Artigo Acesso aberto Revisado por pares

Island- and lake-like parallel adaptive radiations replicated in rivers

2018; Royal Society; Volume: 285; Issue: 1870 Linguagem: Inglês

10.1098/rspb.2017.1762

ISSN

1471-2954

Autores

Edward D. Burress, Lubomír Piálek, Jorge Rafael Casciotta, Adriana Almirón, Milton Tan, Jonathan W. Armbruster, Oldřich Říčan,

Tópico(s)

Genetic diversity and population structure

Resumo

Parallel adaptive radiations have arisen following the colonization of islands by lizards and lakes by fishes. In these classic examples, parallel adaptive radiation is a response to the ecological opportunities afforded by the colonization of novel ecosystems and similar adaptive landscapes that favour the evolution of similar suites of ecomorphs, despite independent evolutionary histories. Here, we demonstrate that parallel adaptive radiations of cichlid fishes arose in South American rivers.
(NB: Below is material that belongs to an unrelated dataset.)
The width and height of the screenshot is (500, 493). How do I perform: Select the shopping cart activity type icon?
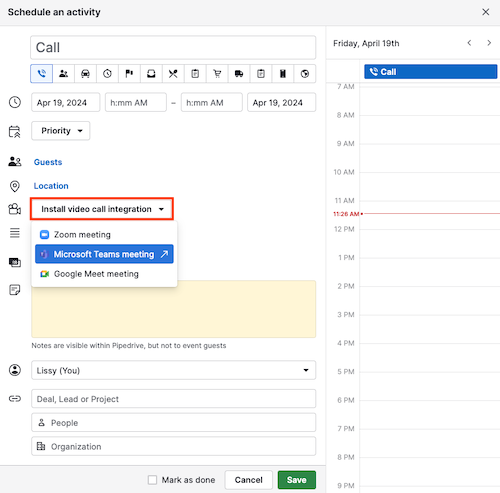(217, 73)
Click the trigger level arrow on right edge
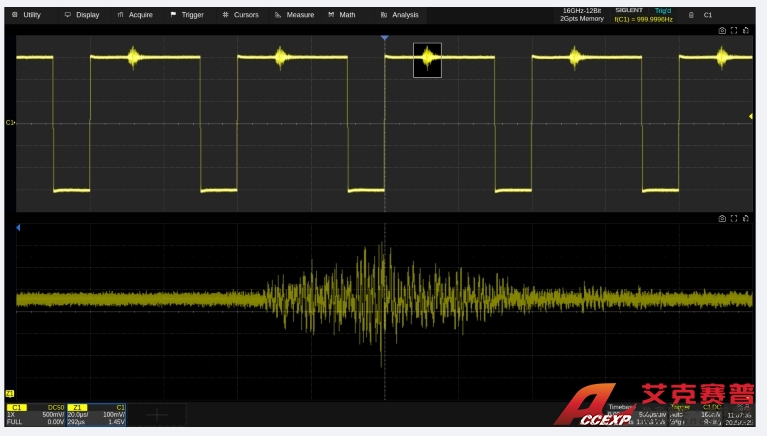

Speciation-assembled communities of pike cichlids ( Crenicichla ) have independently diversified into similar suites of novel ecomorphs in the Uruguay and Paraná Rivers, including crevice feeders, periphyton grazers and molluscivores. There were bursts in phenotypic evolution associated with the colonization of each river and the subsequent expansion of morphospace following the evolution of the ecomorphs. These riverine clades demonstrate that characteristics emblematic of textbook parallel adaptive radiations of island- and lake-dwelling assemblages are feasible evolutionary outcomes even in labile ecosystems such as rivers.